▶ Reading text:
When comparing 22q11.2 DS participants with and without auditory hallucinations, those reporting AH had a smaller medial geniculate nucleus and a distinct developmental trajectory characterized by a steeper volume decrease beginning in childhood.
Functional connectivity analyses revealed that participants with auditory hallucinations showed stronger connectivity between the medial geniculate nucleus and both the primary auditory cortex and language-processing regions such as Wernicke’s area. The authors propose that this hyperconnectivity could cause spontaneous activation of auditory and language areas at rest, producing the subjective experience of hearing voices.
“These findings provide a mechanistic explanation for the high frequency of hallucinatory phenomena in young people at risk for psychosis due to 22q11.2 deletion syndrome,” Dr. Mancini noted. She emphasized that studying how the thalamus and cortex interact during development may reveal intervention targets to prevent the emergence of psychotic symptoms in genetically at-risk individuals or those identified as clinically ultra-high risk.
Cameron Carter, MD, Editor of Biological Psychiatry: Cognitive Neuroscience and Neuroimaging, commented: “This study of individuals with 22q11 offers a unique window into brain developmental changes that underlie psychotic symptoms and related cognitive and developmental challenges in these young people.”
About this neuroscience research article
Source:
Elsevier
Media Contact:
Rhiannon Bugno – Elsevier
Image Credit:
Elsevier, 2020.
Original Research: Open access
“Abnormal development and dysconnectivity of distinct thalamic nuclei in patients with 22q11.2 deletion syndrome experiencing auditory hallucinations,” by Valentina Mancini, Daniela Zöller, Maude Schneider, Marie Schaer, and Stephan Eliez. Biological Psychiatry: Cognitive Neuroscience and Neuroimaging.
doi: 10.1016/j.bpsc.2020.04.015
Abstract
Abnormal development and dysconnectivity of distinct thalamic nuclei in patients with 22q11.2 deletion syndrome experiencing auditory hallucinations
Background
Previous studies in schizophrenia have identified abnormal thalamic volumes and disrupted thalamocortical connectivity. Hyperconnectivity with sensory areas has been linked to auditory hallucinations (AH). The 22q11.2 deletion syndrome is a neurogenetic condition that confers elevated risk for schizophrenia and a higher incidence of hallucinations compared with the general population.

▶ Task details: According to the text on auditory hallucinations in 22q11.2 deletion syndrome, which brain regions showed stronger connectivity with the medial geniculate nucleus in participants with auditory hallucinations?

▶ Material provided:

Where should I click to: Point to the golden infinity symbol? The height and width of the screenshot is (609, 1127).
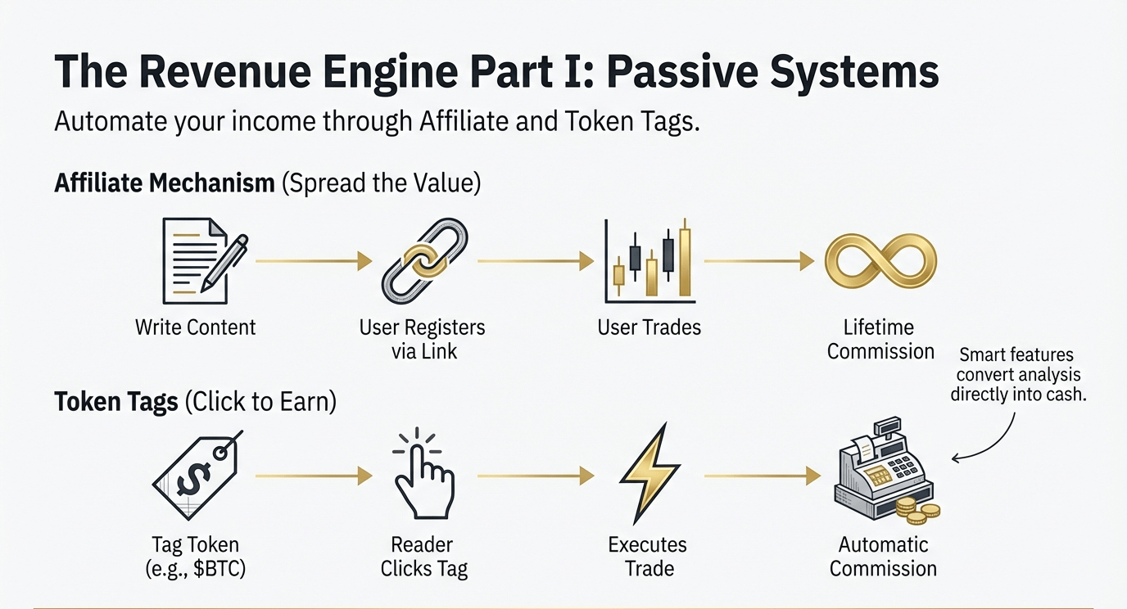(x=880, y=261)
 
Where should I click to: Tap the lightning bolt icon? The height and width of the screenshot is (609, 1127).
(x=650, y=476)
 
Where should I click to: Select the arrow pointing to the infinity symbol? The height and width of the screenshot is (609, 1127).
(x=758, y=262)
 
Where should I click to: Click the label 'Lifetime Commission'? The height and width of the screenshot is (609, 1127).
(x=880, y=340)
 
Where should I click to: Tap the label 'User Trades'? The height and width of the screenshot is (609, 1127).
(x=649, y=327)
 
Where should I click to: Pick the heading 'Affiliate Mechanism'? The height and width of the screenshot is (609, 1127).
(x=165, y=183)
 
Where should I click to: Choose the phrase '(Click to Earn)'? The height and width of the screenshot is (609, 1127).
(x=260, y=403)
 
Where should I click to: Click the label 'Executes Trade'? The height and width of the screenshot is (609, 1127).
(x=649, y=557)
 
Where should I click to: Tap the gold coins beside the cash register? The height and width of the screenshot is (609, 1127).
(x=917, y=512)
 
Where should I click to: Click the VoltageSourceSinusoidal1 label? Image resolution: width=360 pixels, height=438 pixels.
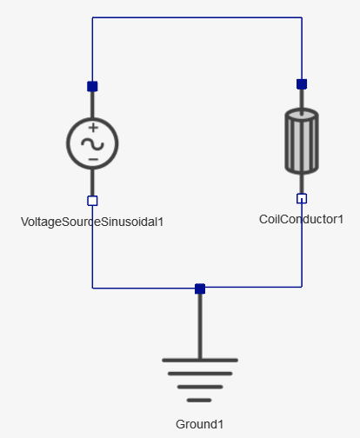click(x=92, y=222)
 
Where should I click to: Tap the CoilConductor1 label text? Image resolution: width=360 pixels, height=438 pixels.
click(x=301, y=219)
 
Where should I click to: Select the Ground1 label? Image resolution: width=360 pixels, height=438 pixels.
click(x=199, y=424)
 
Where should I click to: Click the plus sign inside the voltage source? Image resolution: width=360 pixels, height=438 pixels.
click(x=93, y=128)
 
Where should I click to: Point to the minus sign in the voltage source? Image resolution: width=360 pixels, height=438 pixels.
click(x=93, y=159)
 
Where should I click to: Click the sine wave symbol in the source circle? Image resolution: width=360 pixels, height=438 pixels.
click(x=92, y=144)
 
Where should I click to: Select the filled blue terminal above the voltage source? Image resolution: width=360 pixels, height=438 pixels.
click(x=92, y=86)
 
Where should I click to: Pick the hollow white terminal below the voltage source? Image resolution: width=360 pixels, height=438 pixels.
click(x=92, y=201)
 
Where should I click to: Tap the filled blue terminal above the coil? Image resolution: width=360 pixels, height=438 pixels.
click(x=302, y=84)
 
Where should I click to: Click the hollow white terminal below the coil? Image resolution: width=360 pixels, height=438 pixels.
click(x=302, y=199)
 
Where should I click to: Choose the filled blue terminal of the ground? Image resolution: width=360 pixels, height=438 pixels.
click(x=200, y=289)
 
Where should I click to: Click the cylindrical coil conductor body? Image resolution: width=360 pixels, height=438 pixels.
click(x=302, y=141)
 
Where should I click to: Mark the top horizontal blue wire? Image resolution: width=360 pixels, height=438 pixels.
click(x=197, y=17)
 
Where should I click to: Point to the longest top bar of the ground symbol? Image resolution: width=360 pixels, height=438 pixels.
click(x=200, y=361)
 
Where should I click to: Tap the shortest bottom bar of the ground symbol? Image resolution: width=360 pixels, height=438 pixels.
click(x=199, y=401)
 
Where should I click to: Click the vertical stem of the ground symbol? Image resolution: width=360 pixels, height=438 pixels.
click(x=200, y=326)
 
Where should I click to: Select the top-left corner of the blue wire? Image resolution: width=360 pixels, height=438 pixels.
click(x=92, y=17)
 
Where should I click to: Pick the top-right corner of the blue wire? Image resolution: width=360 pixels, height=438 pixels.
click(x=302, y=17)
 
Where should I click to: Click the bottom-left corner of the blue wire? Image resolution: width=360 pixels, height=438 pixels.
click(x=92, y=289)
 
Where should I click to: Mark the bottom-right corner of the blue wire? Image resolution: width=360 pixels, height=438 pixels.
click(x=302, y=287)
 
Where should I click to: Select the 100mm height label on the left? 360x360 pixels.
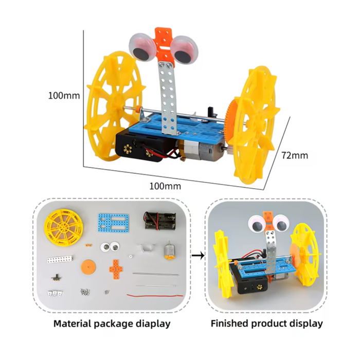pyautogui.click(x=64, y=95)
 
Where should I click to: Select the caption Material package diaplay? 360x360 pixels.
pyautogui.click(x=112, y=323)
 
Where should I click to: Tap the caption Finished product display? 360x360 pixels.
pyautogui.click(x=266, y=323)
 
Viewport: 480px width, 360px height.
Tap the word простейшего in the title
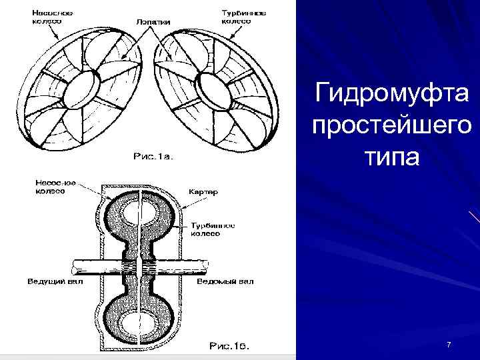392,126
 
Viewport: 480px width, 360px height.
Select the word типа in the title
392,158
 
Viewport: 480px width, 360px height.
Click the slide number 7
449,345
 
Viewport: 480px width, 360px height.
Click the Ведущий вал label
55,281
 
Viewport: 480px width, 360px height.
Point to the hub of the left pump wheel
85,83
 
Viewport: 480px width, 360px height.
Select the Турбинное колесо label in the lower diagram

▶ Reply: The primary auditory cortex and language-processing regions such as Wernicke's area.